No céu, descobris melhor as nossas misérias, portanto é preciso que tenhais maior compaixão de nós e mais nos socorrais. Fazei que sejamos na terra vossos fiéis servos, para podermos mais tarde bendizer-vos no Paraíso.

Neste dia em que fostes feita Rainha do Universo, nós nos queremos consagrar a vosso serviço. No meio da vossa grande alegria, consolai-nos também, aceitando-nos hoje por vossos vassalos. Sois Vós a nossa Mãe. Ah! Mãe suavíssima, Mãe amabilíssima, vossos altares estão rodeados de muita gente que vos pede: uns vos pedem a cura de suas enfermidades, outros o vosso auxílio em suas necessidades; outros, uma boa colheita; outros, a vitória em qualquer demanda. Nós, porém, vos pedimos coisas mais agradáveis ao vosso coração.
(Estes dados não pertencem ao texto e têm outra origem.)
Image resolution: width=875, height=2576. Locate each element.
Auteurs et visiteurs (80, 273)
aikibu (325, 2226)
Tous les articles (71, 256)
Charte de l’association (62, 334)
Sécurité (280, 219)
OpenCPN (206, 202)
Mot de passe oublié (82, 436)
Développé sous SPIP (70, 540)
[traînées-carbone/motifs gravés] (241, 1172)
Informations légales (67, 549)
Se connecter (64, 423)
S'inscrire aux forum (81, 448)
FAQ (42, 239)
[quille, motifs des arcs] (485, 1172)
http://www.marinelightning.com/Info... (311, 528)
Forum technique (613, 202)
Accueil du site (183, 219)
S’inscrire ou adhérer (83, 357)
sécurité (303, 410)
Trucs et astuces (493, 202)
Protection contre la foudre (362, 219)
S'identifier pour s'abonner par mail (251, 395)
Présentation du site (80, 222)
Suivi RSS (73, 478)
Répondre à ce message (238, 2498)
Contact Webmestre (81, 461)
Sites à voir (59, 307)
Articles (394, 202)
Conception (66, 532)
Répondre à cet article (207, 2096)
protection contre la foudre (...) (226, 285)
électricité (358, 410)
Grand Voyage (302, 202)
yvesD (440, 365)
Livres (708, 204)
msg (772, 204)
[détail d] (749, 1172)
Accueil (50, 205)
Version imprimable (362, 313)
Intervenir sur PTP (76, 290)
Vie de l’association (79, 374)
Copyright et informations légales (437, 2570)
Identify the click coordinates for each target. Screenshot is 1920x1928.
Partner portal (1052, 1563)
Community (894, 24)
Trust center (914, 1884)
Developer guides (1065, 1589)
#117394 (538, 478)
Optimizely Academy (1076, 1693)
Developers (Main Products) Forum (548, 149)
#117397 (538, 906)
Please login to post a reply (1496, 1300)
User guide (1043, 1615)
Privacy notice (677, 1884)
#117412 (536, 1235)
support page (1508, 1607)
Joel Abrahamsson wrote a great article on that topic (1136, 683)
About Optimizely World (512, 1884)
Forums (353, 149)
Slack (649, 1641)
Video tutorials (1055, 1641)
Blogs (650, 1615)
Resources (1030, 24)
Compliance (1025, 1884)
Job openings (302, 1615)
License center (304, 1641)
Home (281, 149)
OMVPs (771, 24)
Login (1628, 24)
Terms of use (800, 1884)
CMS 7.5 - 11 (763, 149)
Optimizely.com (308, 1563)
Alcançai-nos ser humildes, desapegados da terra e resignados à vontade divina. Impetrai-nos o santo amor de Deus, uma boa morte, o paraíso. Senhora, mudai-nos, mudai-nos de pecadores em santos. Fazei este milagre, que vos dará mais honra se désseis a vista mil cegos e ressuscitastes a mil mortos.
Vós sois tão poderosa junto de Deus. Basta dizer que sois uma Mãe, a mais querida, cheia de sua graça: que vos poderá Ele recusar? Ó Rainha, formosíssima nós pretendemos ver-vos na terra, mas queremos ir ver-vos no paraíso. A Vós compete alcançar-nos esta graça. Assim o esperamos de certo. Amém.

(Retirado do livro: “Orações de Todos os Tempos da Igreja”. Prof. Felipe Aquino. Ed. Cléofas.)